■ **Aim of the exercise**
Your task is to transcribe the entries below exactly, from their first line down to the line containing "Task: Click the output line 2002-04-03", and to stop there.

Stored records
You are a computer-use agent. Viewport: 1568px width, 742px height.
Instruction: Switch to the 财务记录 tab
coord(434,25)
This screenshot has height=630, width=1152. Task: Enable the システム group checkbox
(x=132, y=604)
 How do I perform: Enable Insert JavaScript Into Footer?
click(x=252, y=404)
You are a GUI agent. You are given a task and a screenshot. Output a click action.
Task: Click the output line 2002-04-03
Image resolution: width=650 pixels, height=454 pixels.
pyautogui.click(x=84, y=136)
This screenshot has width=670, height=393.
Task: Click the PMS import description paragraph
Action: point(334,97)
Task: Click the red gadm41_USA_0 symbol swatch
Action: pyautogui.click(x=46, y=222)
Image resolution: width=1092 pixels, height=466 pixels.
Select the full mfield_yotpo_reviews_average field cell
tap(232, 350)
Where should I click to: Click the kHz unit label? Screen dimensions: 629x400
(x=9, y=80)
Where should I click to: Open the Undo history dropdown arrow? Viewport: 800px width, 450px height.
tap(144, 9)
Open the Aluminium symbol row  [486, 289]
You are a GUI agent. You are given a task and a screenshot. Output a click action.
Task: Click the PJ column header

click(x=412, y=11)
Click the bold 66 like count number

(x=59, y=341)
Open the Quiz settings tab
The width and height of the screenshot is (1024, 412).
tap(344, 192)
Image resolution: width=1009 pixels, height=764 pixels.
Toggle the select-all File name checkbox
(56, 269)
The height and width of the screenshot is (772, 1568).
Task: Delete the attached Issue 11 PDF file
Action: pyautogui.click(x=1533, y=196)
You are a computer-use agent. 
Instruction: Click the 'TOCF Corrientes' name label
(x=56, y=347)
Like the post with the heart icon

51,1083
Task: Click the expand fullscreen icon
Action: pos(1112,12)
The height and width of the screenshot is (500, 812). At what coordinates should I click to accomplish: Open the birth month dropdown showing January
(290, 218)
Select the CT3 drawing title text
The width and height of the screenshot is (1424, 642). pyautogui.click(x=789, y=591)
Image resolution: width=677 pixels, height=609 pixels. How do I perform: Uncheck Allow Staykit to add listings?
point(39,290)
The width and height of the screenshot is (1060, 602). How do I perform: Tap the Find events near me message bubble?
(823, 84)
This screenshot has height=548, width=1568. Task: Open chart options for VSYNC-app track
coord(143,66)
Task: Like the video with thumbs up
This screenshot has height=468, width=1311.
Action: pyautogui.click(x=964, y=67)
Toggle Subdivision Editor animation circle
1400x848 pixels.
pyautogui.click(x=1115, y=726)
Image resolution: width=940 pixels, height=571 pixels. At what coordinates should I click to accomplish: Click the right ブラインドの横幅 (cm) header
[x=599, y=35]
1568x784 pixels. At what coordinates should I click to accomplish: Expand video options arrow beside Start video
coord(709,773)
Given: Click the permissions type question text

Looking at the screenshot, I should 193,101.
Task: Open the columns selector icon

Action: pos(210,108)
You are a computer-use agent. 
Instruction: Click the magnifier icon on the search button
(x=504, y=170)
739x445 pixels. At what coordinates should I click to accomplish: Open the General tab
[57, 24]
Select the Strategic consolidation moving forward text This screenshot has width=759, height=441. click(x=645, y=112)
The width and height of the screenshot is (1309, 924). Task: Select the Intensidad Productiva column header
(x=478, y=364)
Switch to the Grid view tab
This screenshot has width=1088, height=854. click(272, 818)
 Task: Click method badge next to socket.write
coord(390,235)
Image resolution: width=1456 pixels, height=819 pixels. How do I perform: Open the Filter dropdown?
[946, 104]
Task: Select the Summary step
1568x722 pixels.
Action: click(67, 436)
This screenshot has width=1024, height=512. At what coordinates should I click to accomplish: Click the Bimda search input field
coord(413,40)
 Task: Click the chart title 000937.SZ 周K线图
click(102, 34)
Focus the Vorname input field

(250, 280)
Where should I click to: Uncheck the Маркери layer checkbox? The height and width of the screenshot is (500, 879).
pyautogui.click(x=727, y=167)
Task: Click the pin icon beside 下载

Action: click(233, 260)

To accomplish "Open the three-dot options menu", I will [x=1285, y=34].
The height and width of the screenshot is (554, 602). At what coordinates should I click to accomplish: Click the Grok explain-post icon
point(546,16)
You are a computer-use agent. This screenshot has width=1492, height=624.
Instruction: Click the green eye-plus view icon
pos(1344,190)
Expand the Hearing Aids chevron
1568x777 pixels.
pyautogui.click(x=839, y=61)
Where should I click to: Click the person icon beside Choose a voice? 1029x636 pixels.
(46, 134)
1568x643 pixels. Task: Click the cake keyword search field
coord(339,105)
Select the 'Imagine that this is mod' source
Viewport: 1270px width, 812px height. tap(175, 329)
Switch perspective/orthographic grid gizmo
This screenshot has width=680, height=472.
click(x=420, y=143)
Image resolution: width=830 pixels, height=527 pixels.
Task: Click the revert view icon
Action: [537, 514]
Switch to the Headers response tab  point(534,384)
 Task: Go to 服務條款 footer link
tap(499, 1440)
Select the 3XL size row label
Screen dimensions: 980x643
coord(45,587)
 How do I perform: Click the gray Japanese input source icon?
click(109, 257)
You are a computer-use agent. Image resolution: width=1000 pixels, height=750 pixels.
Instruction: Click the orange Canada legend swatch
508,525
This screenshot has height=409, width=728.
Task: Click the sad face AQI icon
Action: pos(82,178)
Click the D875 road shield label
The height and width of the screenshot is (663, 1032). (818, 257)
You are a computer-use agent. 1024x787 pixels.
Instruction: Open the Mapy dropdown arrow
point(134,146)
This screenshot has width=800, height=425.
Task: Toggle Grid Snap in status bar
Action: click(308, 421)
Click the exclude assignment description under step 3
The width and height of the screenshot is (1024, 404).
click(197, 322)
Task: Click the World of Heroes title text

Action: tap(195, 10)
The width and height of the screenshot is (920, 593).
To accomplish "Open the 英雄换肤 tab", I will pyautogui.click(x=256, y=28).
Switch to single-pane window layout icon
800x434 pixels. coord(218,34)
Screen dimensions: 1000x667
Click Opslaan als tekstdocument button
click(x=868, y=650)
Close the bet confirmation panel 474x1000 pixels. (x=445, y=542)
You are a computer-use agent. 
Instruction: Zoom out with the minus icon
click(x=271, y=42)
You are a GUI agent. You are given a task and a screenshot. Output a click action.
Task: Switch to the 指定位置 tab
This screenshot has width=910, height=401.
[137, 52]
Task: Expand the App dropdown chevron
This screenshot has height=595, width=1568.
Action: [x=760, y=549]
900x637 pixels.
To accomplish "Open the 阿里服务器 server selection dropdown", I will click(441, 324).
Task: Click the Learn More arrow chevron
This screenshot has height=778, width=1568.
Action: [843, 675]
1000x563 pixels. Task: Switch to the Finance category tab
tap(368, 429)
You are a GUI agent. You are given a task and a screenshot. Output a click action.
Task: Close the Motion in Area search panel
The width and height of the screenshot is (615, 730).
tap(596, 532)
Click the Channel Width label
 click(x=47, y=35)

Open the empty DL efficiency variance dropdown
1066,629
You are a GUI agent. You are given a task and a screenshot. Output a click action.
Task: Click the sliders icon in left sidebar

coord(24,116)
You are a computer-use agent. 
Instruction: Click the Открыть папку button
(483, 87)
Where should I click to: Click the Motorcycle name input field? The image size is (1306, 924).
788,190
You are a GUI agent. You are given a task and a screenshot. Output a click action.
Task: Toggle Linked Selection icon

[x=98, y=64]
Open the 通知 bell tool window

■ **Reply**
You are a computer-use agent. Viewport: 1568px width, 742px height.
Instruction: Switch to the 财务记录 tab
coord(434,25)
This screenshot has height=630, width=1152. Task: Enable the システム group checkbox
(x=132, y=604)
 How do I perform: Enable Insert JavaScript Into Footer?
click(x=252, y=404)
You are a GUI agent. You are given a task and a screenshot. Output a click action.
Task: Click the output line 2002-04-03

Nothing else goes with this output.